PROBLEM TO WORK ON → Pictures aside, the output must consist of the lines from the one containing "Given: Expand the KeyedProcess Sink row" through the end of the data, reproduced exactly.
++++ EXERCISE MATERIALS
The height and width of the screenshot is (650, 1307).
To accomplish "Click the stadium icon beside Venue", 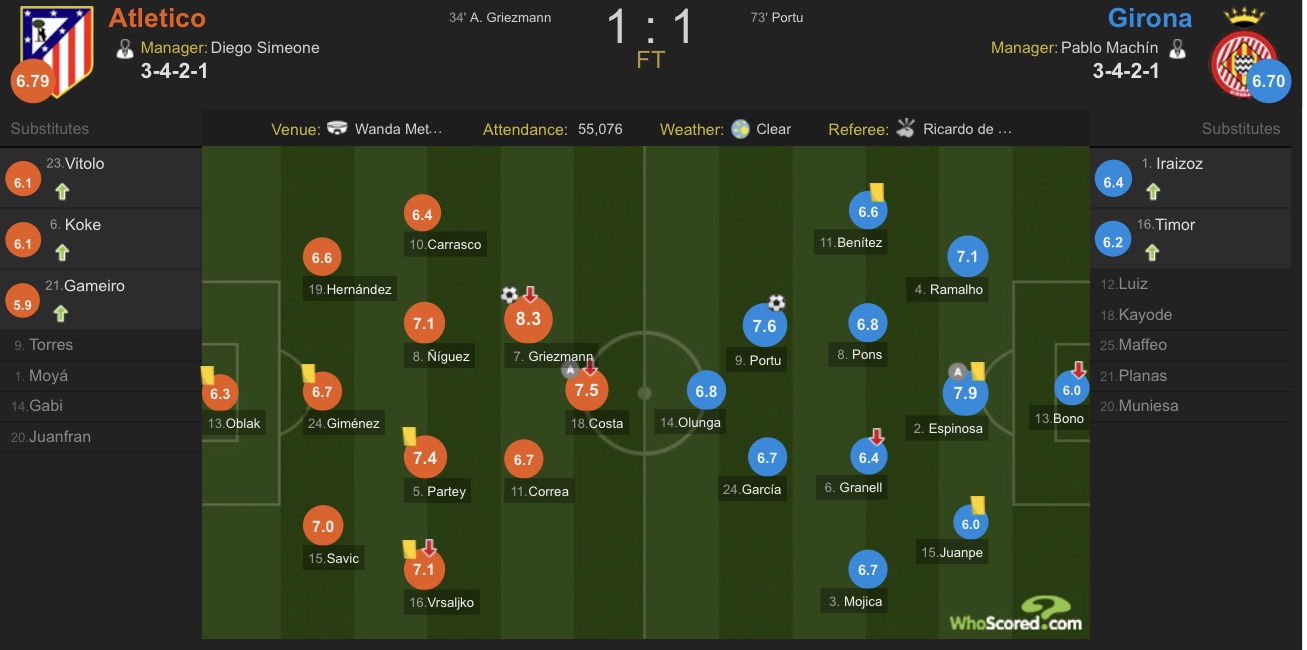I will [x=338, y=129].
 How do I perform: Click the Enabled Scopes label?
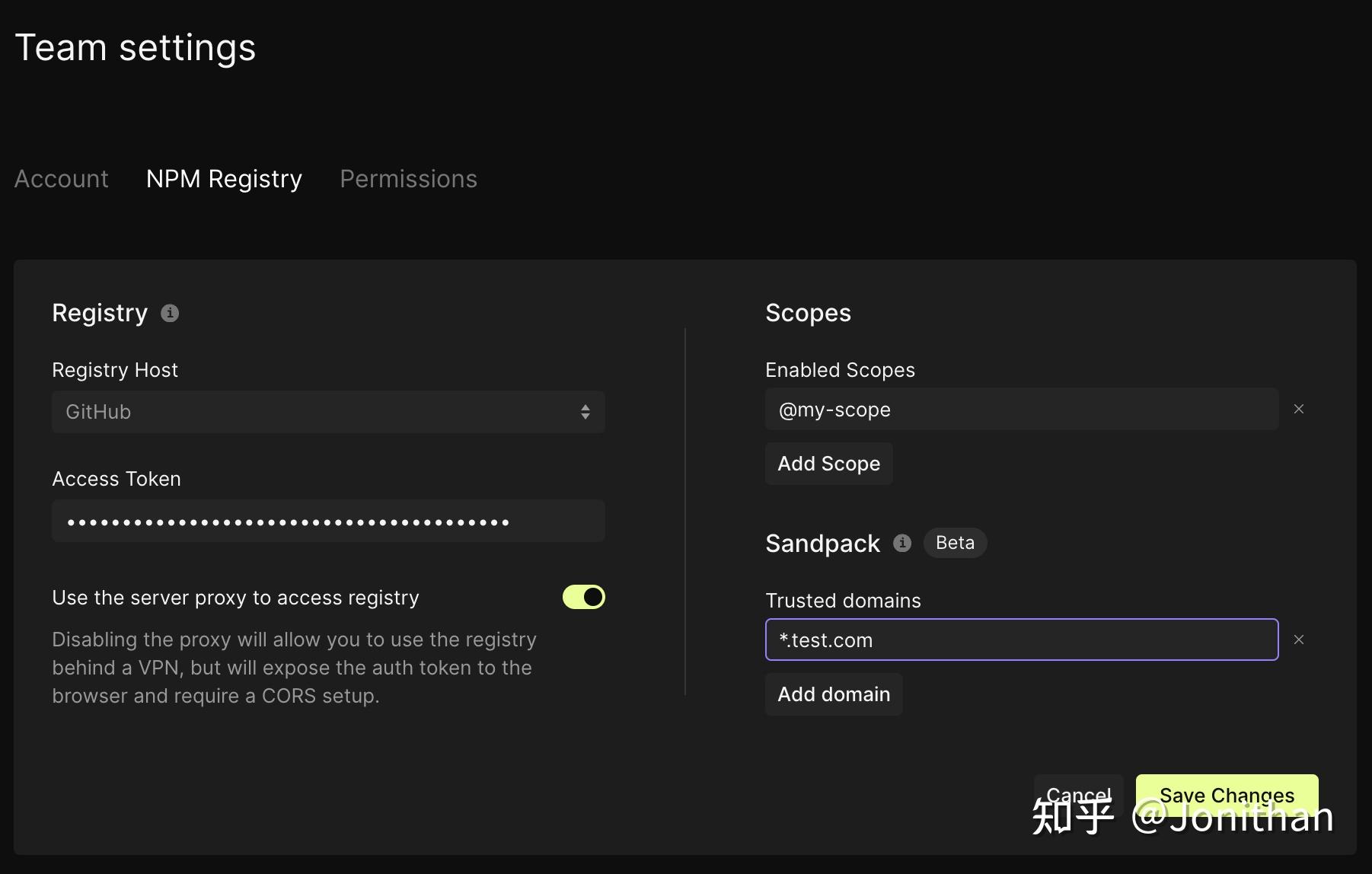[840, 369]
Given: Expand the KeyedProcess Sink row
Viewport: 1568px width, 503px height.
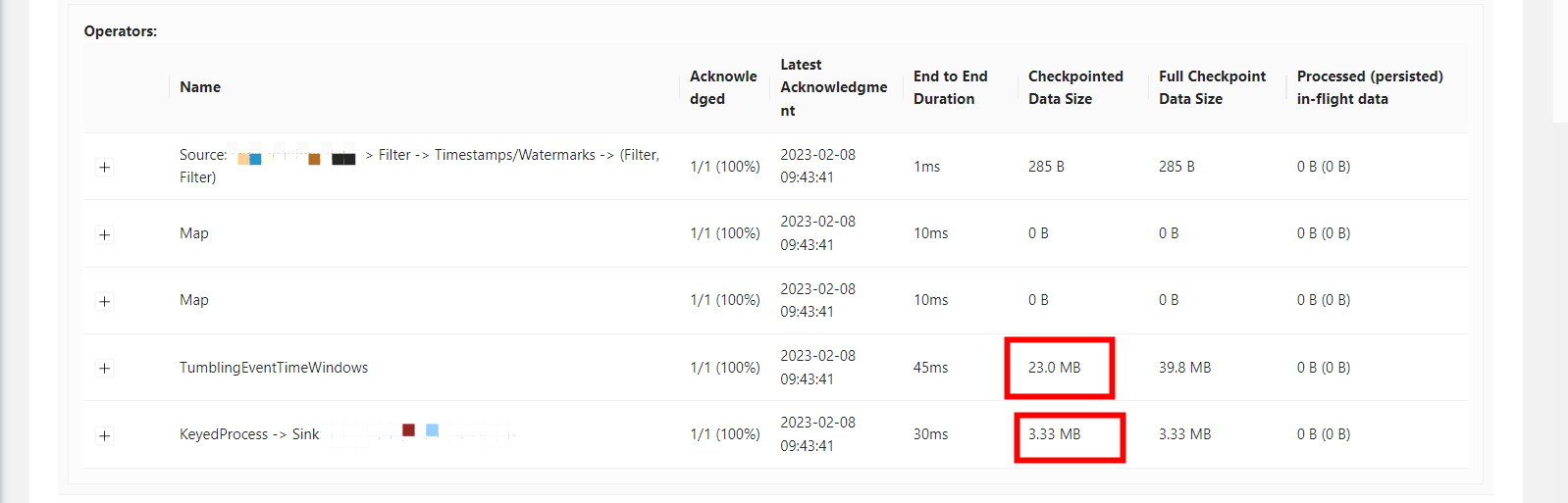Looking at the screenshot, I should [105, 435].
++++++++
RESPONSE FOR THIS EXERCISE →
Given: Expand the KeyedProcess Sink row
Viewport: 1568px width, 503px height.
Looking at the screenshot, I should [105, 435].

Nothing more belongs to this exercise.